58. DOUCHE BAGGAGE

Voytek was very angry about something, probably whatever had been the cause of him receiving his mottled, yellowish, not-quite-black eye. He seemed most angry with Shombo, the sullen young man Milgrim had seen at Biroshak amp; Son, though Milgrim found it hard to imagine Shombo striking anyone. He’d looked to Milgrim as though just getting out of bed would have posed an unwelcome challenge.

Milgrim would have liked to be up-front with Fiona, in the passenger seat, but she’d insisted that he sit back here with Voytek, on the floor of this tiny Subaru van, an area slightly less than the footprint of a washer and dryer, and cluttered now with large, black, cartoonishly sturdy-looking plastic cases he assumed were Voytek’s. Each of these had PELICAN molded on the lid, clearly a logo rather than any indicator of contents. Voytek was wearing gray sweatpants with B.U.M. EQUIPMENT screened in very large capitals across his ass, evidence of what Milgrim took to be kitchen mishaps down the front, thick gray socks, those same gray felt clogs, and a pale blue, very old, very grimy insulated jacket with that Amstrad logo on the back, its letters cracked and peeling.

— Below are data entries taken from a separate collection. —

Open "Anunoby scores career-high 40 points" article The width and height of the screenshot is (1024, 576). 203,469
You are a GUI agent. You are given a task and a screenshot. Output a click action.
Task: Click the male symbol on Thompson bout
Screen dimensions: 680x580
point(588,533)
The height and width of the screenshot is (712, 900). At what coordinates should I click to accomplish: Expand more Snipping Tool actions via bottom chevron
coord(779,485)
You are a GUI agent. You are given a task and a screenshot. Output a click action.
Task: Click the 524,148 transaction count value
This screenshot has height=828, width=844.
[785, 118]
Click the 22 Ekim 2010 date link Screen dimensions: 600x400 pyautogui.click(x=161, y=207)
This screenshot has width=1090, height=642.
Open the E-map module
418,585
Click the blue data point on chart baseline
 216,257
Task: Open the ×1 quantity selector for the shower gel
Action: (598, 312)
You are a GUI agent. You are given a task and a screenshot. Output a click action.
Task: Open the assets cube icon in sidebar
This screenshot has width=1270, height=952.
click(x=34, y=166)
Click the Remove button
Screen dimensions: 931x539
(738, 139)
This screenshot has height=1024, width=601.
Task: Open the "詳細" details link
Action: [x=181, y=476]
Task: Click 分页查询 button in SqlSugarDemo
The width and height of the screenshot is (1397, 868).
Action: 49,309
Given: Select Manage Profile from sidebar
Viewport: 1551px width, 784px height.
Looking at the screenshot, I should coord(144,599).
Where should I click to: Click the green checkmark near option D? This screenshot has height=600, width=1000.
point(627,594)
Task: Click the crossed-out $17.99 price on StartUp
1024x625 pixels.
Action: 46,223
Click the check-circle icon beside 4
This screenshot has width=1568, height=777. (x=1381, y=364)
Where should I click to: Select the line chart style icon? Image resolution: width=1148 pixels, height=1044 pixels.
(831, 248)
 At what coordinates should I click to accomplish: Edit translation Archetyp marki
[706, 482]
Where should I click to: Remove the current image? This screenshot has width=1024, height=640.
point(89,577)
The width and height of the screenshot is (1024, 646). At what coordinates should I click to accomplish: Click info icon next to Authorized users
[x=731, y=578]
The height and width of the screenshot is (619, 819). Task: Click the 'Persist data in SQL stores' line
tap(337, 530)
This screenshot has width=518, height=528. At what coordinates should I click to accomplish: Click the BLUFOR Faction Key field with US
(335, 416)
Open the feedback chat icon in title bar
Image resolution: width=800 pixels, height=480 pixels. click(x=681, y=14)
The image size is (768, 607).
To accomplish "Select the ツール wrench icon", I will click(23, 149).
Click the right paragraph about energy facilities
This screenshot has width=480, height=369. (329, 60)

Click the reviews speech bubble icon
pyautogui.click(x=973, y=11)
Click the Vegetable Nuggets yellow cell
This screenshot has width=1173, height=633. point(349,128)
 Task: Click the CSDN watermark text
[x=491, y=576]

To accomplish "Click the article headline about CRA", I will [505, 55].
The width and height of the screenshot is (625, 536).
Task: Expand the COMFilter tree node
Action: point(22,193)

The Subaru had actual drapes, gray ones, everywhere except the windshield and the front side windows. All drawn now. Which was just as well, Milgrim supposed, as it really had a great deal of glass, as well as a moonroof that was in effect the whole top of the vehicle, through which Milgrim, looking up, saw the upper windows of buildings passing. He had no idea where they were now, no idea which direction they’d taken from Tanky amp; Tojo, and none where they were going. To meet Bigend again, he assumed. Like urine samples but more frequent, meeting Bigend punctuated his existence.

“I did not come to this country for the terror from paramilitary,” declared Voytek, hoarsely. “I did not come to this country for motherfucker. But motherfucker is waiting. Always. Is carceral state, surveillance state. Orwell. You have read Orwell?”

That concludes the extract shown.